━━━ Excerpted records ━━━

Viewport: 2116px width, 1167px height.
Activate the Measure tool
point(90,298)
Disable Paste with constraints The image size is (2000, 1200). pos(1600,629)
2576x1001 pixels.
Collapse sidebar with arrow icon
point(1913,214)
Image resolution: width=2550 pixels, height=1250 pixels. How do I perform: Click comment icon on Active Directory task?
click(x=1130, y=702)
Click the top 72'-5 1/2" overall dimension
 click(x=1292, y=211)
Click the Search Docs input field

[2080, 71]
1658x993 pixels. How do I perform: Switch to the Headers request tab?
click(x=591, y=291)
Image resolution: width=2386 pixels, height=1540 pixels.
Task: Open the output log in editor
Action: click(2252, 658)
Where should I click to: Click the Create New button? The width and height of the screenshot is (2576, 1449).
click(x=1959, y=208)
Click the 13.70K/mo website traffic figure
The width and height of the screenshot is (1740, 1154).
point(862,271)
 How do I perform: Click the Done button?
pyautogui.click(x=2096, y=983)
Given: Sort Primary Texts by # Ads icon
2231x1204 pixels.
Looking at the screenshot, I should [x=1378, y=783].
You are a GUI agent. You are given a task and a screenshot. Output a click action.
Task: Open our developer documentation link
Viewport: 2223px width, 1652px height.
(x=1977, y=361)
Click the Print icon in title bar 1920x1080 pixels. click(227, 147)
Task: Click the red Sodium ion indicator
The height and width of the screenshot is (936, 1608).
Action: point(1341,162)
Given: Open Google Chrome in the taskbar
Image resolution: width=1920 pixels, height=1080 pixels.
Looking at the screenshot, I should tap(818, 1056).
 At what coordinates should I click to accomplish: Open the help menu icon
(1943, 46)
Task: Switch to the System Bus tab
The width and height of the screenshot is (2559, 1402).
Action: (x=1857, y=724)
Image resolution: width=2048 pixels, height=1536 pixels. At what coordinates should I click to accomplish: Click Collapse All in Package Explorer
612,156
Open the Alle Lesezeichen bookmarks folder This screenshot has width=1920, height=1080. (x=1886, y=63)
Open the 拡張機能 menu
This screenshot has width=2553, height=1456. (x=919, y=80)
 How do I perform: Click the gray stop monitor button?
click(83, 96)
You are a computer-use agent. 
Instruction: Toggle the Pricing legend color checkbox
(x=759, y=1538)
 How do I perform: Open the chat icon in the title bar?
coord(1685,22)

━━━

■ About this exercise
Your answer should reproduce each line of the listing that holds the word "agent".

■ The answer
You are a GUI agent. You are given a task and a screenshot. Output a click action.
You are a computer-use agent. 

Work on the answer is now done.